The speedway decision won’t necessarily open the door to all business owners who lost money because of COVID restriction, Kitchen said, because of the specific way the DHHS secretary closed the track down. After the Alamance County Sheriff’s Office refused to issue Ace Speedway a citation for violating the Governor’s executive order 141 limiting outdoor gatherings to 25 people, the DHHS secretary issued an abatement order to close the track entirely.
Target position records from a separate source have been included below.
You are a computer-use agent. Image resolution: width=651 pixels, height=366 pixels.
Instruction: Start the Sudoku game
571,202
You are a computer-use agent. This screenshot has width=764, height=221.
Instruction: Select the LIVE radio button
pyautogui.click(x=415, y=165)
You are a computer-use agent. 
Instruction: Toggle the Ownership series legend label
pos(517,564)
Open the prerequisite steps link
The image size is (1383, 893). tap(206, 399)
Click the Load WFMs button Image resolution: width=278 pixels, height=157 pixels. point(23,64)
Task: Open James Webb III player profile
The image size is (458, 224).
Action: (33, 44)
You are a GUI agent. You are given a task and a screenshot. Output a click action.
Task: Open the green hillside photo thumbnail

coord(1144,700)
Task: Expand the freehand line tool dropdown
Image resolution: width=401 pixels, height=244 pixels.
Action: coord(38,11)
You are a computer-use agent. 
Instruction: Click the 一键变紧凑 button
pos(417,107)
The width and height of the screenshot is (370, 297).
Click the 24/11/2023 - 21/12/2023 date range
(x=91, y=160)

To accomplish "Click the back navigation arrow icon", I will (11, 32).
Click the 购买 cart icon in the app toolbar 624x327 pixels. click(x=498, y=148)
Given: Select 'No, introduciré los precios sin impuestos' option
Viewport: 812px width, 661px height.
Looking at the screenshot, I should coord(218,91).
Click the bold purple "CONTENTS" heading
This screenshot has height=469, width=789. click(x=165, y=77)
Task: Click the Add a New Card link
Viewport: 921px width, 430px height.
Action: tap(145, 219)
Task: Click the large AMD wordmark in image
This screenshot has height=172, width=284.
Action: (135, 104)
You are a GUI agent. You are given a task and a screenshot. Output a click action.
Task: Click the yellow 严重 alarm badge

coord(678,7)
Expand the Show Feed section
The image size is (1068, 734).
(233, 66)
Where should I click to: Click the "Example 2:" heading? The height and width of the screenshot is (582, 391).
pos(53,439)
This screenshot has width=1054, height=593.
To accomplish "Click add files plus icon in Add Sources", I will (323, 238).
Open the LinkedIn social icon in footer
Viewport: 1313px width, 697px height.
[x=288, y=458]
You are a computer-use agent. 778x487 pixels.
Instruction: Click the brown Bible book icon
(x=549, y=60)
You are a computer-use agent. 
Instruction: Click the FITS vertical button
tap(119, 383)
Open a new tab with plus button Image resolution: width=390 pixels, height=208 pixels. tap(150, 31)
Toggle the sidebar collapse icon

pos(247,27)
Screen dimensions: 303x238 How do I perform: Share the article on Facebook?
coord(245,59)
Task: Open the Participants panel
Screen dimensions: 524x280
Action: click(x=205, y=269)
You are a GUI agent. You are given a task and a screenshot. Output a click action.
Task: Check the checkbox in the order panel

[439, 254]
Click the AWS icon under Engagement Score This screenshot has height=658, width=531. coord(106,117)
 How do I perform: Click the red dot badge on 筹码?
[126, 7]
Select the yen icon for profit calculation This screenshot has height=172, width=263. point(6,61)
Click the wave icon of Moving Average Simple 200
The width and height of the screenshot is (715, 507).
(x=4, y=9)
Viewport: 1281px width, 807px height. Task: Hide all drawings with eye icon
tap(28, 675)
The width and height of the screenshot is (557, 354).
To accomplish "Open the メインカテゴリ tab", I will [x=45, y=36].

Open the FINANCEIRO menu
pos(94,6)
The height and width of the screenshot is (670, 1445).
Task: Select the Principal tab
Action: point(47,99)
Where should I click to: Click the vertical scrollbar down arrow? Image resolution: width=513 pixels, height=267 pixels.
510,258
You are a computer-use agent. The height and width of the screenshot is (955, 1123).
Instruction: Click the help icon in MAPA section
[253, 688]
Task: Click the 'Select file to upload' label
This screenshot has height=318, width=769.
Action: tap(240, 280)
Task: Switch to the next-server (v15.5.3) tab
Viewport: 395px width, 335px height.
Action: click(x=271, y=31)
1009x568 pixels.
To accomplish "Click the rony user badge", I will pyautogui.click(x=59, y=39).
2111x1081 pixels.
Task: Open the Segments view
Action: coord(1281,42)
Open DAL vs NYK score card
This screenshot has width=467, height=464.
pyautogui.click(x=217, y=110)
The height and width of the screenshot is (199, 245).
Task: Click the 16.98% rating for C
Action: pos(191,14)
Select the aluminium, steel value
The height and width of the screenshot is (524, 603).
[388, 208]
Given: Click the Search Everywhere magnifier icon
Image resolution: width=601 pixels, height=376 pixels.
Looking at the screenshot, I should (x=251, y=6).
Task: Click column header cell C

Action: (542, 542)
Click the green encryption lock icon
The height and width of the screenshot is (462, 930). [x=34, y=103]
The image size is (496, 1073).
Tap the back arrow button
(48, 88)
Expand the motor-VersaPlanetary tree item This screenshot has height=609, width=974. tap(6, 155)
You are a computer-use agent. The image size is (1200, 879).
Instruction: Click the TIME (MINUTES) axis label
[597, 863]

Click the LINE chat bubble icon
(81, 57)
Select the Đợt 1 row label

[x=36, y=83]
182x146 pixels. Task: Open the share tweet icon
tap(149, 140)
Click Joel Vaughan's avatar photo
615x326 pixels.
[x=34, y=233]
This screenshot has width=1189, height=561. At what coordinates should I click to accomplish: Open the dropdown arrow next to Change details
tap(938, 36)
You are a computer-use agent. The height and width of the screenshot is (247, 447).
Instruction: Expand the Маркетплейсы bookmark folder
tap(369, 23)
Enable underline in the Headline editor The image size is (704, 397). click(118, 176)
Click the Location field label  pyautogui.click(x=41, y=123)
The state didn’t do that to other businesses, so the decision still opens the door to sue the state, Kitchen said, but only so wide. The Carteret County case, Howell vs. Cooper, challenges the executive order itself. Like the Ace Speedway suit, a superior court judge refused to dismiss that lawsuit, and the state is appealing that decision.
Ace Speedway
The panel of three Republican judges on the appeals court found that Ace made plausible arguments that the state violated its owners’ rights under the state constitution that need to be heard in court.
Robert Turner, speedway co-owner, announced the track was going to open in spite of the governor’s order in May of 2020 after putting off the season opener telling the Times-News “I’m going to race and I’m going to have people in the stands. . . . And unless they can barricade the road, I’m going to do it. The racing community wants to race. They’re sick and tired of the politics. People are not scared of something that ain’t killing nobody. It may kill .03 percent, but we deal with more than that every day, and I’m not buying it no more.”
Kitchen said that put Ace on the Governor’s radar and singled the Turners out. State Solicitor Zachary Ezore said courts upheld the state’s right to go after vocal scofflaws as a deterrent to others.
“If you talk to press the state can come after you,” Kitchen said. “That was essentially their argument at the court of appeals.”
Ace also argued it complied with recommendations made by the Alamance County Health Department about taking temperatures and trying to get information for contact tracing but could not financially comply with a limit of 25 spectators. The Turners said it takes about 1,000 spectators to break even.
Kitchen said there was no reason to think that was a reasonable restriction on an outdoor venue. Ezore said it was a rational decision for the state to make in the early days of the pandemic when the spread of COVID-19 was accelerating and there was a lot left to learn about its spread.
State COVID-19 restrictions officially ended Monday, Aug. 15.